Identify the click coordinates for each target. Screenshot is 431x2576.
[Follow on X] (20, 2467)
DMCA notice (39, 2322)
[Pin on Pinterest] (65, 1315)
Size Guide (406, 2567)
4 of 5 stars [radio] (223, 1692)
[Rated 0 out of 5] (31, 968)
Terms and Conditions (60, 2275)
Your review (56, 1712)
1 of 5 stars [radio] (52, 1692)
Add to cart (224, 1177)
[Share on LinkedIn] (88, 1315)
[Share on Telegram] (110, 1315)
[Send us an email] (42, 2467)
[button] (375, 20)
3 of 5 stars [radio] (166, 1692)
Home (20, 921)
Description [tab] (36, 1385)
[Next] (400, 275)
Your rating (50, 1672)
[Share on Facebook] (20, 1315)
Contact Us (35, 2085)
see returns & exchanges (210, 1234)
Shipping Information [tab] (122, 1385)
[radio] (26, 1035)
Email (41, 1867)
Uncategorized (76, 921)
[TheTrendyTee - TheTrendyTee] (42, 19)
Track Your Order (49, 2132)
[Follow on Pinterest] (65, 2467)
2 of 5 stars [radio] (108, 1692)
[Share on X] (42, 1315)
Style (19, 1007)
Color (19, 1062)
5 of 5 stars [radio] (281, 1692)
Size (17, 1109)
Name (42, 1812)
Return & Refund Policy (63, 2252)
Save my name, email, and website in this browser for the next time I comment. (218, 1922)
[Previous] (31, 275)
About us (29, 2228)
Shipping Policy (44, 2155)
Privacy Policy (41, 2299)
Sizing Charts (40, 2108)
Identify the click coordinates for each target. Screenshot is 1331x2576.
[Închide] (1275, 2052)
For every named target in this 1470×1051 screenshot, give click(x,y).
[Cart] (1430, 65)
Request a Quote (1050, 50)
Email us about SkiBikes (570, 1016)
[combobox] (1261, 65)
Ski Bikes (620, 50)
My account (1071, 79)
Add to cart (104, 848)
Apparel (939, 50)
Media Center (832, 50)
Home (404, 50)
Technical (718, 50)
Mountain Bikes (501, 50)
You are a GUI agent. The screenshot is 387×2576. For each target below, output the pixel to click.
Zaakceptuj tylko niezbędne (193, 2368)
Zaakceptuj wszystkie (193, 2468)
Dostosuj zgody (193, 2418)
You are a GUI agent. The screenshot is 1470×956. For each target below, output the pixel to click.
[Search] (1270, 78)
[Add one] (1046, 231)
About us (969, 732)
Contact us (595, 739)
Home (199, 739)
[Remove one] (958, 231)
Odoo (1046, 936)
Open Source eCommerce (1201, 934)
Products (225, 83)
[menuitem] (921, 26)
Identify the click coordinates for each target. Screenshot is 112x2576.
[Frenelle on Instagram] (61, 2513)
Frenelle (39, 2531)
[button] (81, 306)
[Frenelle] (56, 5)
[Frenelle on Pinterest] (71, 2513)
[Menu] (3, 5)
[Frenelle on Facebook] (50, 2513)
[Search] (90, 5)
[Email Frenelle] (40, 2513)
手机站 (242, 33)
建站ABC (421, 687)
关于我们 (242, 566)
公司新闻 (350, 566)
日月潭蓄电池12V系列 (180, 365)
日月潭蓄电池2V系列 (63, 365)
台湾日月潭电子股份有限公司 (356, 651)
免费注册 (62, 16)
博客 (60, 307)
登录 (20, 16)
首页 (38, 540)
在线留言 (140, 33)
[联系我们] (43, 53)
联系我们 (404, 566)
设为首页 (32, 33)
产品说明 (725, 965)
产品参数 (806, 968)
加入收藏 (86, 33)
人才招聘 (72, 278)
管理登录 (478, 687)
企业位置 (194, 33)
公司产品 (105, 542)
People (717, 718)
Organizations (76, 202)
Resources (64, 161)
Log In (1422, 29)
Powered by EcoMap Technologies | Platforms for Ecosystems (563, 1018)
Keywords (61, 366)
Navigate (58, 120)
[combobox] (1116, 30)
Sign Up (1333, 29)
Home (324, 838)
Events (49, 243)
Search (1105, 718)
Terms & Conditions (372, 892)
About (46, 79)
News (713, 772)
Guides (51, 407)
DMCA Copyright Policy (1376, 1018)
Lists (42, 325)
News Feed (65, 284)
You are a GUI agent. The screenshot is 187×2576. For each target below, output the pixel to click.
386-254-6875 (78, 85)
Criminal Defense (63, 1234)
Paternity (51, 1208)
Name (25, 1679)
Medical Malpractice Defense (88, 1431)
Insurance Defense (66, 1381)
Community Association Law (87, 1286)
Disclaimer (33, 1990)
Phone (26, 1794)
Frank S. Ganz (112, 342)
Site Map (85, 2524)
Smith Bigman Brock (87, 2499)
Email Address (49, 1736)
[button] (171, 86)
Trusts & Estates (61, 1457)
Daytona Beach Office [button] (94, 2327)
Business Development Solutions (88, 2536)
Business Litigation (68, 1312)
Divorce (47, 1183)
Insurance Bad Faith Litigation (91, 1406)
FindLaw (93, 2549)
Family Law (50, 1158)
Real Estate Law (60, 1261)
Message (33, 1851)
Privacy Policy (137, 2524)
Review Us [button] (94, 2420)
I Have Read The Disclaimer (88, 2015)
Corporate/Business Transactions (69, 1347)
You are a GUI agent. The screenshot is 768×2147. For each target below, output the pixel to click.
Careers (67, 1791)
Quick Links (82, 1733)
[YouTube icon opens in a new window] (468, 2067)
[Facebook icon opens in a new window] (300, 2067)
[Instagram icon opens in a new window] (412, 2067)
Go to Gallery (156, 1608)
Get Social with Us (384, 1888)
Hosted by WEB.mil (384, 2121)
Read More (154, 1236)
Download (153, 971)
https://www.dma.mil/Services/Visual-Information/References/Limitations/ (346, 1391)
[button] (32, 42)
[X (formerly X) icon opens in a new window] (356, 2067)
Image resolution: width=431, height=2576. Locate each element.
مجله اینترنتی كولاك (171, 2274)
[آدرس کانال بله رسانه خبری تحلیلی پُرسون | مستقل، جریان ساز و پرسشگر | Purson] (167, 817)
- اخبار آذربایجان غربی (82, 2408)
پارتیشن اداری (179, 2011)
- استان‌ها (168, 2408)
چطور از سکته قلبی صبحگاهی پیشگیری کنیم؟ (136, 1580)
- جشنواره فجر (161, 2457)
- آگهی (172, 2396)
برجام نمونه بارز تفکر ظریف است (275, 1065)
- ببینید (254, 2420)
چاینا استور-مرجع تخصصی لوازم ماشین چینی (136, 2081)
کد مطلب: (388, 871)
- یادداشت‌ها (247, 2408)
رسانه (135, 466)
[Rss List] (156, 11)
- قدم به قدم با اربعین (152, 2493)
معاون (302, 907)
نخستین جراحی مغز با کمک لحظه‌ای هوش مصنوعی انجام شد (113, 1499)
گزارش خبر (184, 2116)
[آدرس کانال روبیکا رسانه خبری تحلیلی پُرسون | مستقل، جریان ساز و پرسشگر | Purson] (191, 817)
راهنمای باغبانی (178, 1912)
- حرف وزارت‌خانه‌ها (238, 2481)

[Instructions to follow] From the first line to the last, transcribe the listing exactly.

[Your solution]
Identify the click coordinates for each target. Screenshot is 431x2576.
[Follow on X] (20, 2467)
DMCA notice (39, 2322)
[Pin on Pinterest] (65, 1315)
Size Guide (406, 2567)
4 of 5 stars [radio] (223, 1692)
[Rated 0 out of 5] (31, 968)
Terms and Conditions (60, 2275)
Your review (56, 1712)
1 of 5 stars [radio] (52, 1692)
Add to cart (224, 1177)
[Share on LinkedIn] (88, 1315)
[Share on Telegram] (110, 1315)
[Send us an email] (42, 2467)
[button] (375, 20)
3 of 5 stars [radio] (166, 1692)
Home (20, 921)
Description [tab] (36, 1385)
[Next] (400, 275)
Your rating (50, 1672)
[Share on Facebook] (20, 1315)
Contact Us (35, 2085)
see returns & exchanges (210, 1234)
Shipping Information [tab] (122, 1385)
[radio] (26, 1035)
Email (41, 1867)
Uncategorized (76, 921)
[TheTrendyTee - TheTrendyTee] (42, 19)
Track Your Order (49, 2132)
[Follow on Pinterest] (65, 2467)
2 of 5 stars [radio] (108, 1692)
[Share on X] (42, 1315)
Style (19, 1007)
Color (19, 1062)
5 of 5 stars [radio] (281, 1692)
Size (17, 1109)
Name (42, 1812)
Return & Refund Policy (63, 2252)
Save my name, email, and website in this browser for the next time I comment. (218, 1922)
[Previous] (31, 275)
About us (29, 2228)
Shipping Policy (44, 2155)
Privacy Policy (41, 2299)
Sizing Charts (40, 2108)
Identify the click coordinates for each target. Screenshot is 1331x2576.
[Închide] (1275, 2052)
For every named target in this 1470×1051 screenshot, give click(x,y).
[Cart] (1430, 65)
Request a Quote (1050, 50)
Email us about SkiBikes (570, 1016)
[combobox] (1261, 65)
Ski Bikes (620, 50)
My account (1071, 79)
Add to cart (104, 848)
Apparel (939, 50)
Media Center (832, 50)
Home (404, 50)
Technical (718, 50)
Mountain Bikes (501, 50)
You are a GUI agent. The screenshot is 387×2576. For each target below, output the pixel to click.
Zaakceptuj tylko niezbędne (193, 2368)
Zaakceptuj wszystkie (193, 2468)
Dostosuj zgody (193, 2418)
You are a GUI agent. The screenshot is 1470×956. For each target below, output the pixel to click.
[Search] (1270, 78)
[Add one] (1046, 231)
About us (969, 732)
Contact us (595, 739)
Home (199, 739)
[Remove one] (958, 231)
Odoo (1046, 936)
Open Source eCommerce (1201, 934)
Products (225, 83)
[menuitem] (921, 26)
Identify the click coordinates for each target. Screenshot is 112x2576.
[Frenelle on Instagram] (61, 2513)
Frenelle (39, 2531)
[button] (81, 306)
[Frenelle] (56, 5)
[Frenelle on Pinterest] (71, 2513)
[Menu] (3, 5)
[Frenelle on Facebook] (50, 2513)
[Search] (90, 5)
[Email Frenelle] (40, 2513)
手机站 (242, 33)
建站ABC (421, 687)
关于我们 (242, 566)
公司新闻 (350, 566)
日月潭蓄电池12V系列 (180, 365)
日月潭蓄电池2V系列 (63, 365)
台湾日月潭电子股份有限公司 (356, 651)
免费注册 (62, 16)
博客 (60, 307)
登录 (20, 16)
首页 (38, 540)
在线留言 (140, 33)
[联系我们] (43, 53)
联系我们 (404, 566)
设为首页 (32, 33)
产品说明 (725, 965)
产品参数 (806, 968)
加入收藏 (86, 33)
人才招聘 (72, 278)
管理登录 (478, 687)
企业位置 (194, 33)
公司产品 (105, 542)
People (717, 718)
Organizations (76, 202)
Resources (64, 161)
Log In (1422, 29)
Powered by EcoMap Technologies | Platforms for Ecosystems (563, 1018)
Keywords (61, 366)
Navigate (58, 120)
[combobox] (1116, 30)
Sign Up (1333, 29)
Home (324, 838)
Events (49, 243)
Search (1105, 718)
Terms & Conditions (372, 892)
About (46, 79)
News (713, 772)
Guides (51, 407)
DMCA Copyright Policy (1376, 1018)
Lists (42, 325)
News Feed (65, 284)
You are a GUI agent. The screenshot is 187×2576. For each target below, output the pixel to click.
386-254-6875 (78, 85)
Criminal Defense (63, 1234)
Paternity (51, 1208)
Name (25, 1679)
Medical Malpractice Defense (88, 1431)
Insurance Defense (66, 1381)
Community Association Law (87, 1286)
Disclaimer (33, 1990)
Phone (26, 1794)
Frank S. Ganz (112, 342)
Site Map (85, 2524)
Smith Bigman Brock (87, 2499)
Email Address (49, 1736)
[button] (171, 86)
Trusts & Estates (61, 1457)
Daytona Beach Office [button] (94, 2327)
Business Development Solutions (88, 2536)
Business Litigation (68, 1312)
Divorce (47, 1183)
Insurance Bad Faith Litigation (91, 1406)
FindLaw (93, 2549)
Family Law (50, 1158)
Real Estate Law (60, 1261)
Message (33, 1851)
Privacy Policy (137, 2524)
Review Us [button] (94, 2420)
I Have Read The Disclaimer (88, 2015)
Corporate/Business Transactions (69, 1347)
You are a GUI agent. The screenshot is 768×2147. For each target below, output the pixel to click.
Careers (67, 1791)
Quick Links (82, 1733)
[YouTube icon opens in a new window] (468, 2067)
[Facebook icon opens in a new window] (300, 2067)
[Instagram icon opens in a new window] (412, 2067)
Go to Gallery (156, 1608)
Get Social with Us (384, 1888)
Hosted by WEB.mil (384, 2121)
Read More (154, 1236)
Download (153, 971)
https://www.dma.mil/Services/Visual-Information/References/Limitations/ (346, 1391)
[button] (32, 42)
[X (formerly X) icon opens in a new window] (356, 2067)
Image resolution: width=431, height=2576. Locate each element.
مجله اینترنتی كولاك (171, 2274)
[آدرس کانال بله رسانه خبری تحلیلی پُرسون | مستقل، جریان ساز و پرسشگر | Purson] (167, 817)
- اخبار آذربایجان غربی (82, 2408)
پارتیشن اداری (179, 2011)
- استان‌ها (168, 2408)
چطور از سکته قلبی صبحگاهی پیشگیری کنیم؟ (136, 1580)
- جشنواره فجر (161, 2457)
- آگهی (172, 2396)
برجام نمونه بارز تفکر ظریف است (275, 1065)
- ببینید (254, 2420)
چاینا استور-مرجع تخصصی لوازم ماشین چینی (136, 2081)
کد مطلب: (388, 871)
- یادداشت‌ها (247, 2408)
رسانه (135, 466)
[Rss List] (156, 11)
- قدم به قدم با اربعین (152, 2493)
معاون (302, 907)
نخستین جراحی مغز با کمک لحظه‌ای هوش مصنوعی انجام شد (113, 1499)
گزارش خبر (184, 2116)
[آدرس کانال روبیکا رسانه خبری تحلیلی پُرسون | مستقل، جریان ساز و پرسشگر | Purson] (191, 817)
راهنمای باغبانی (178, 1912)
- حرف وزارت‌خانه‌ها (238, 2481)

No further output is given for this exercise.